Moscow subway app and website disrupted in possible retaliation for Ukraine railway hack

The Moscow subway system’s website and mobile application experienced disruptions on Monday, possibly due to a cyberattack, according to local reports.

During the outage, the subway’s website displayed a message purportedly from Ukraine’s national railway operator, Ukrzaliznytsia, which was recently hit by a large-scale cyberattack. The message resembled what Ukrainian users saw immediately after the attack on Ukrzaliznytsia.

As of Monday evening in Moscow, the message has been removed, but the website remains down. The city’s transport department blamed the disruptions on ongoing technical maintenance. 

Authorities have not officially confirmed a cyberattack. Russia’s internet regulator, Roskomnadzor, confirmed the disruptions.

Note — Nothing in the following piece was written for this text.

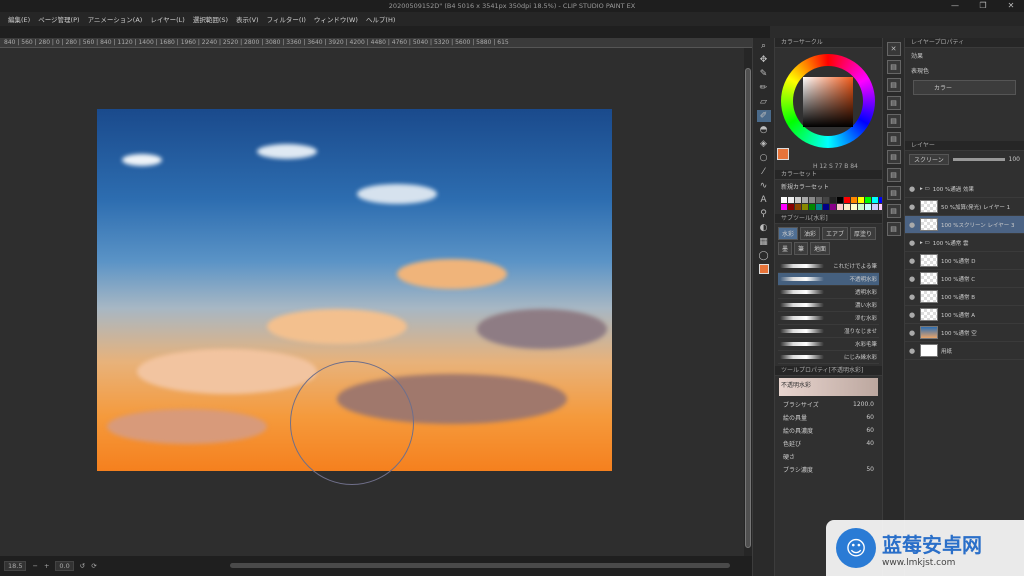  I want to click on rotate-icon: ↺, so click(82, 566).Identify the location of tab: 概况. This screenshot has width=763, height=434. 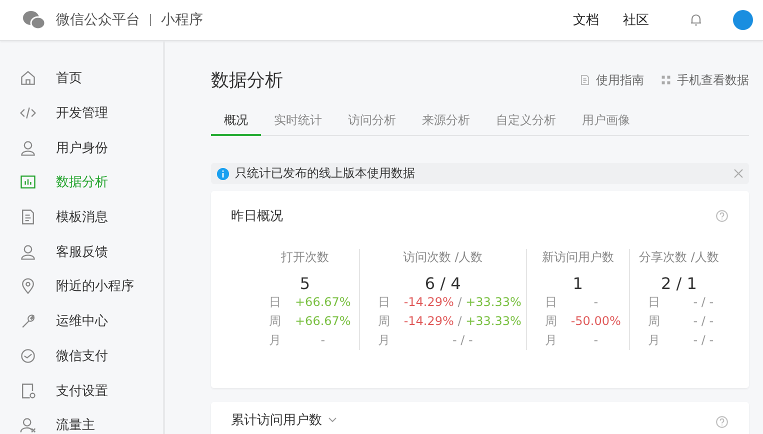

Earlier on Monday, passengers reported being unable to top up their subway cards remotely. Some also experienced issues recharging their cards at bus validators and ticket vending machines.

Local transport authorities said their specialists were working to resolve the technical issues and that passengers could still replenish their cards at ticket offices and terminals throughout metro stations.

According to Russian users on the outage monitoring service Downdetector, the subway’s app was also still unavailable as of Monday evening. Some users also reported being unable to use digital travel passes.

Last week, unknown hackers disrupted the online services of Ukraine’s state railway operator, Ukrzaliznytsia, including its mobile app and website. Following the attack, the company doubled the number of ticket windows and staff at several stations across Ukraine to accommodate passengers.

Ukrzaliznytsia resumed online ticket sales later last week and restored access to its app and website. During a press conference on Monday, the company stated that no data was leaked during the cyberattack, as the system does not store passengers’ personal data or information about military cargo.

Ukrainian and Russian hackers frequently target transport infrastructure in cyberattacks. Last March, Ukraine’s IT Army claimed responsibility for disrupting fare payment systems in Moscow and Kazan, preventing transit card holders in both cities from paying for tickets, topping up their cards, or paying for parking.

The IT Army’s alleged attack on the operator of Krasnodar’s transport communication network in January temporarily made gated paid parking lots free.

Earlier this March, the group said it had disrupted a transit payment app in St. Petersburg, temporarily knocking the service offline. The company confirmed the attack to local media but did not attribute it to a specific group.